Tuesday, the Statesboro Police Department’s Major Robert Bryan, alongside Mayor Jan Moore and interim city manager Robert Cheshire, hosted a seminar for local media members to view their new Use of Force Simulator, an up and coming piece of technology that provides officers with training on when and how to use force.
Police use of force has always been of great concern in every department, but is lately becoming more than just a basic training module. With the new technology on site, the Statesboro Police Department will have the ability to offer their officers quarterly training with a POST certified instructor, instead of just once a year on a per-officer basis.

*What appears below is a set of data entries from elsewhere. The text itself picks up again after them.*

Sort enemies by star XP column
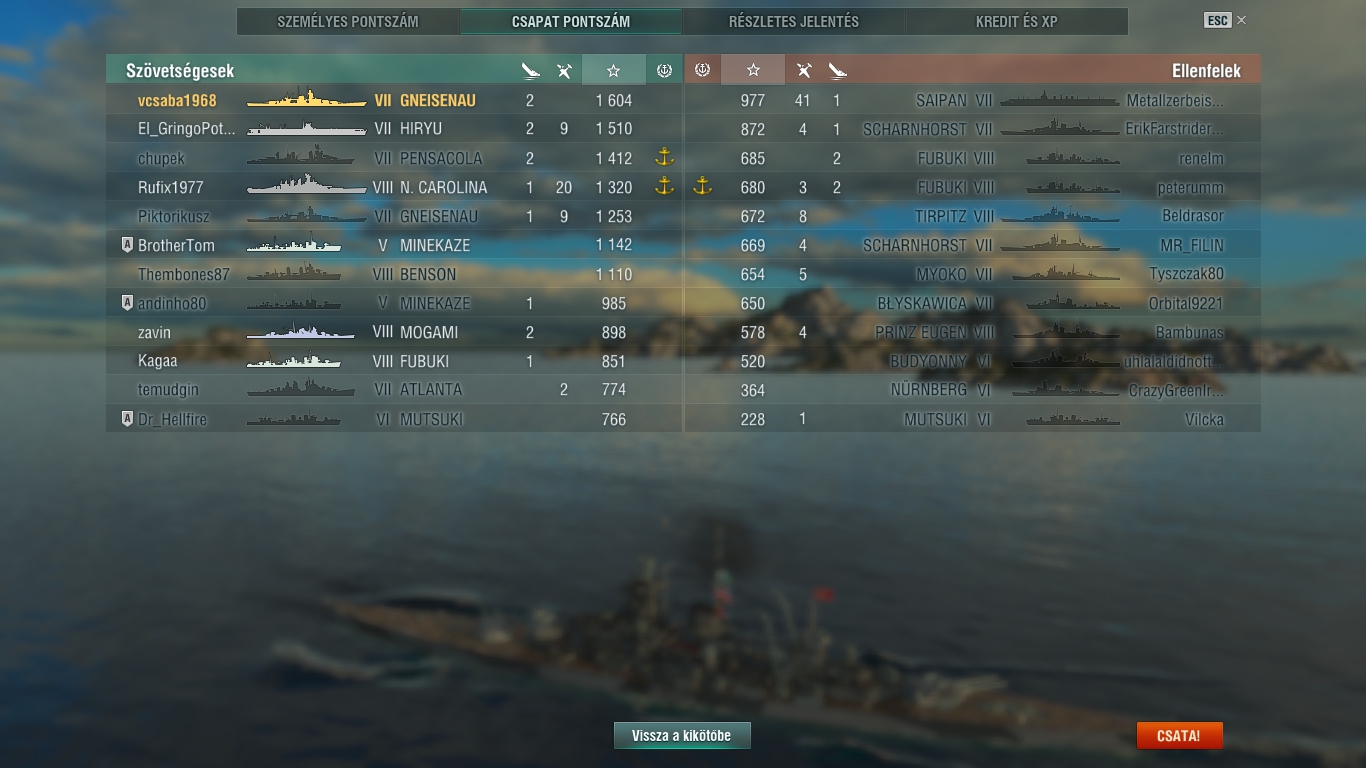The image size is (1366, 768). tap(753, 70)
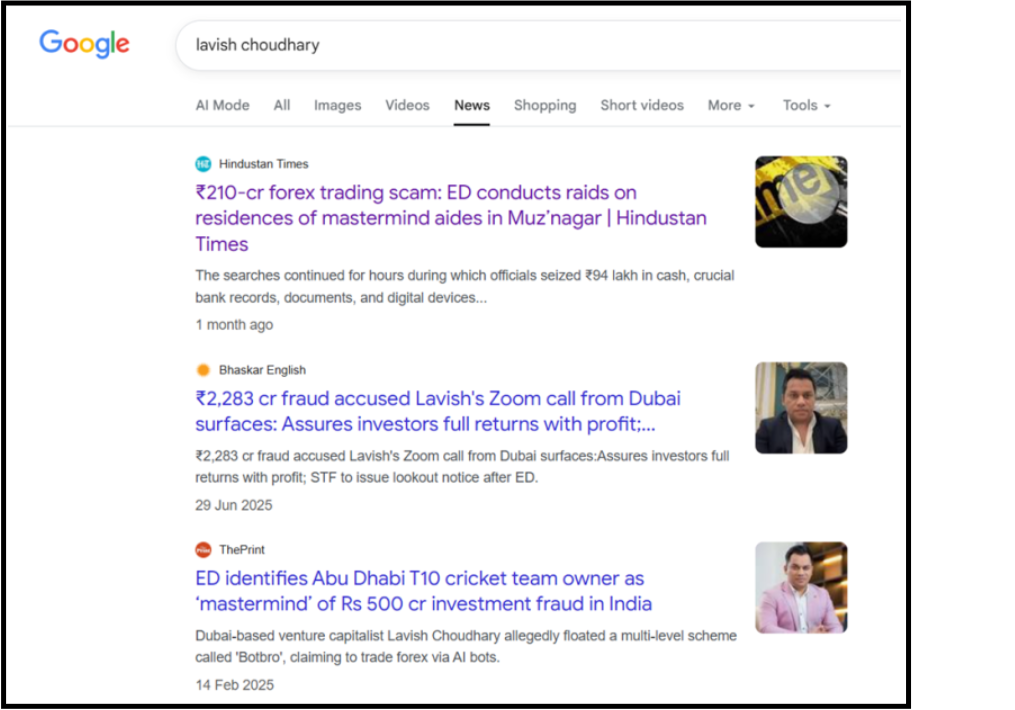Viewport: 1015px width, 710px height.
Task: Open the Lavish's Zoom call article headline
Action: pyautogui.click(x=437, y=411)
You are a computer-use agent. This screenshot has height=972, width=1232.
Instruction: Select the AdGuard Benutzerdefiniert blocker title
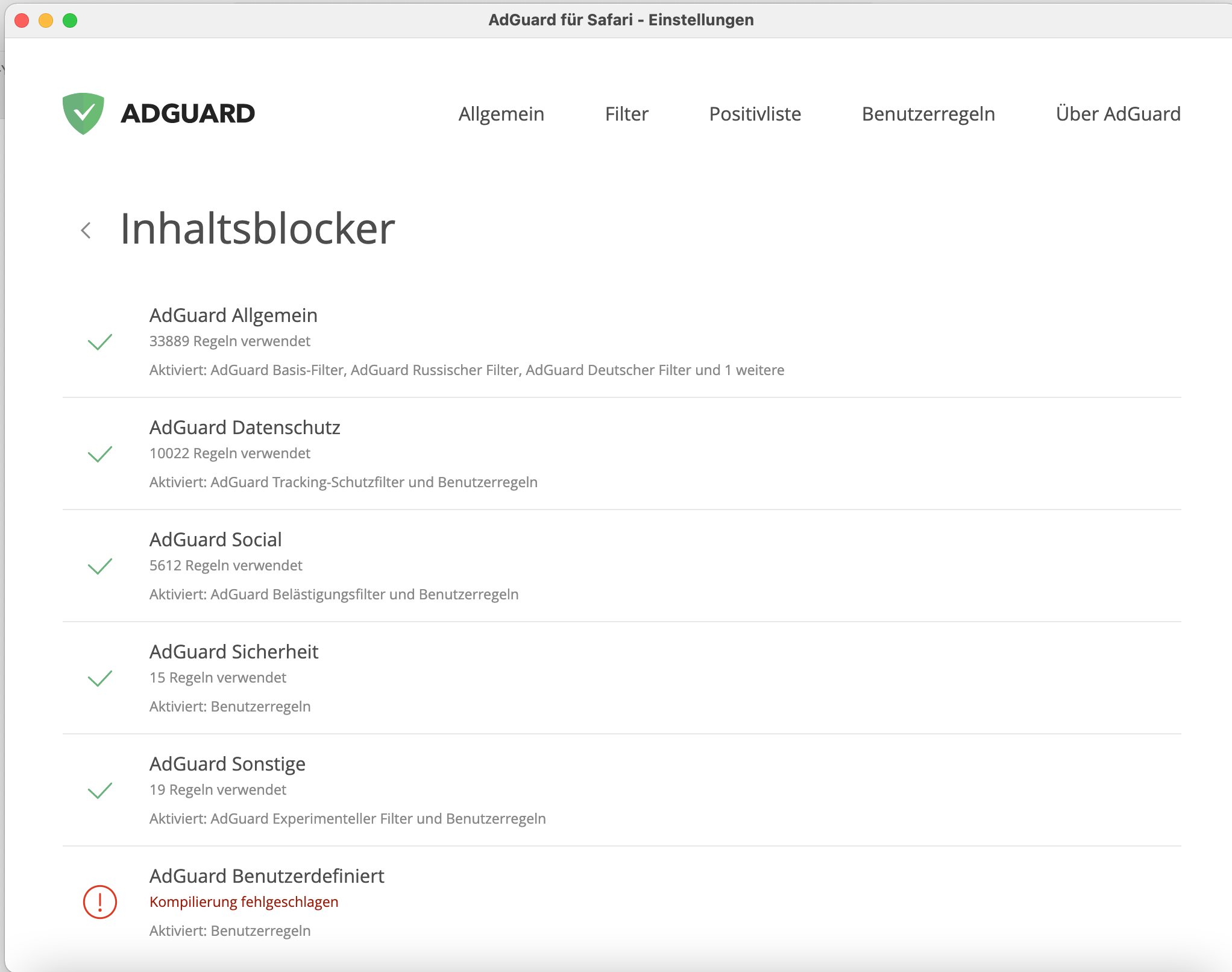coord(267,876)
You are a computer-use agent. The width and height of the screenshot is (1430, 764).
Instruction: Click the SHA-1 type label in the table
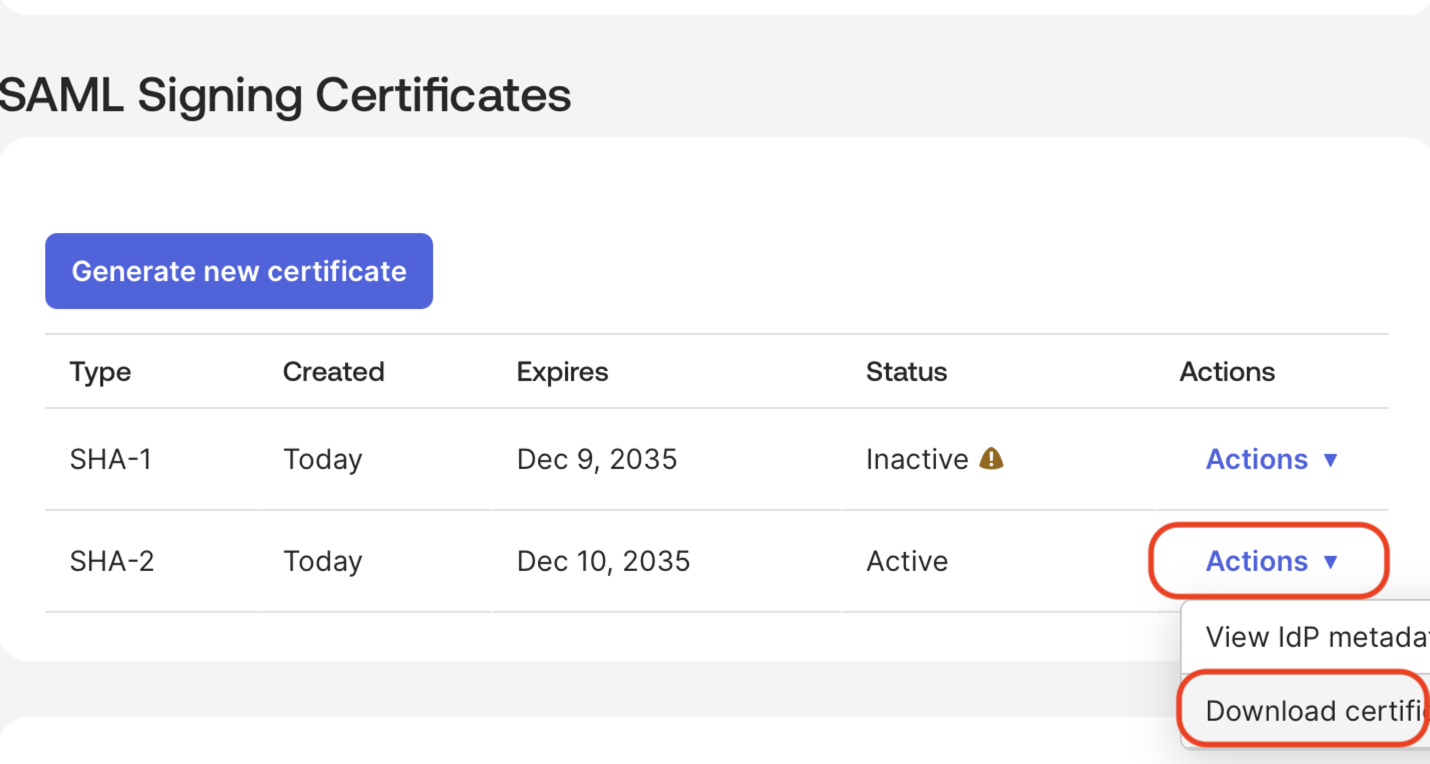pos(111,459)
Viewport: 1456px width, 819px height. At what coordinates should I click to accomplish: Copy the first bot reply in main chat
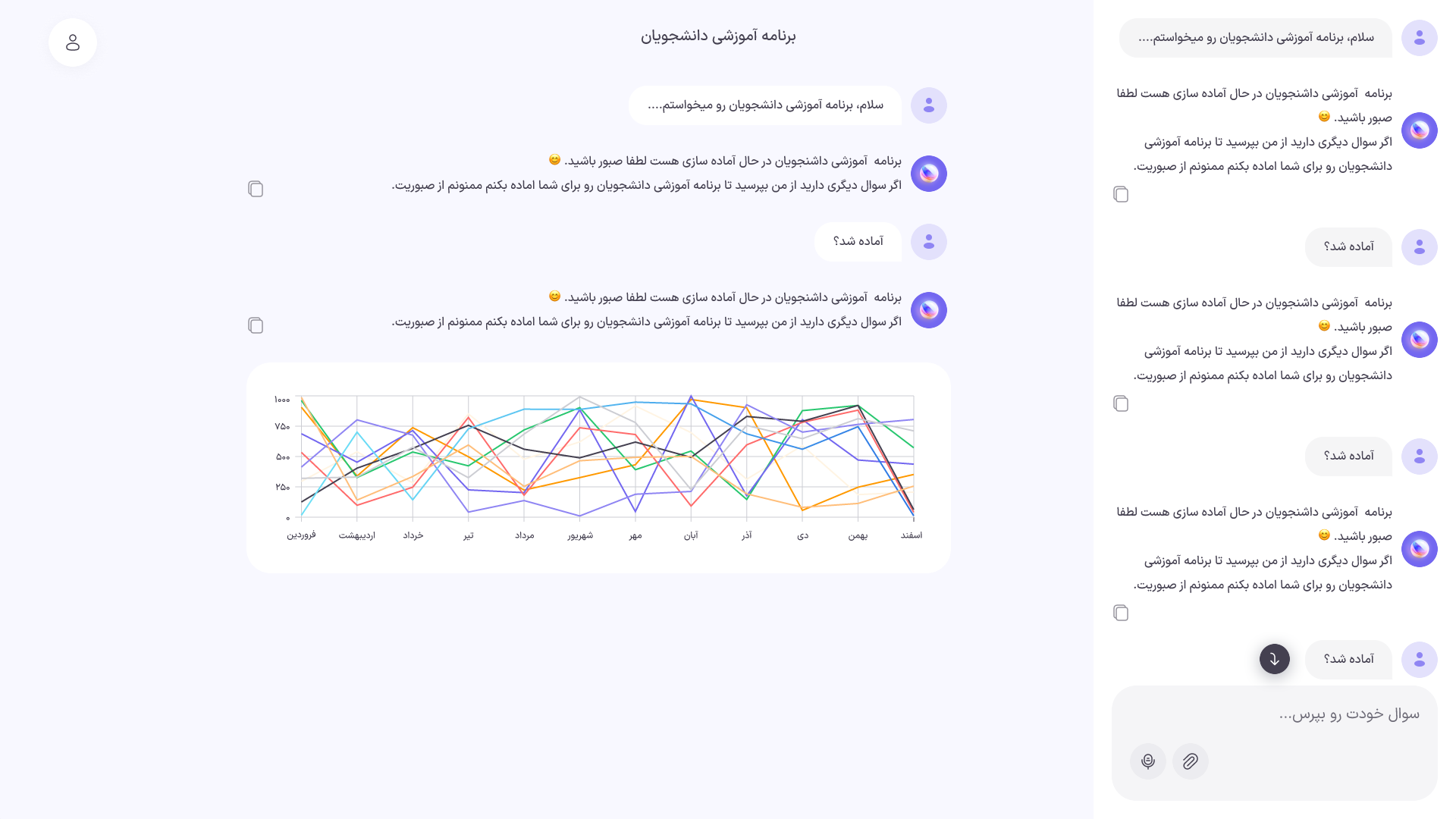coord(256,189)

The Department purchased the ~$78,000 simulator and its tools without tax dollars by utilizing seized drug funds with the intention of not only reducing the cost of annual training for the Statesboro Police Department, but also to allow use by the Bulloch Sheriff’s Office, Georgia Southern Police, and other departments in the county and even the Southeast region, for a fee.
A demonstration of the simulator with the use of a handgun by Officer Custer is available for viewing below:
Statesboro Police Department Use of Force Simulator
Posted by Jessica Szilagyi on Wednesday, November 4, 2015
In a press release from the Statesboro Police Department, the benefits of the simulator were broken down in the elaboration of the technology being utilized:
The Meggitt Training Systems FATS L7 is a state of the art system that exemplifies the advances in simulator technology making training much more effective, freeing up the participants movement, and incorporating fully customizable scenarios. The system and software allow realistic training for marksmanship, judgement use of force skills, less than lethal options, shoot or don’t shoot scenarios, low-light and no-light situations, cover and concealment, propert suspect interaction, and verbal commands.
Additionally, the department will have the ability to upload their own footage of schools, banks, or other buildings around Statesboro so officers can train in potential environments.
Mayor Moore commented that she would prefer officers ‘hone in on their skills in the simulator room instead of out on the streets.’ She emphasized the City’s committed dedication to assisting law enforcement in Statesboro in any way possible. The Department is the only agency in the region to have such technology and only a few departments of equal size around the state have this simulator, or anything like it.
To date, between 60-70% of the SPD force has had the opportunity to train on the new simulator and the remaining officers will complete the training by December. Beginning January 1, all officers will train on a quarterly basis.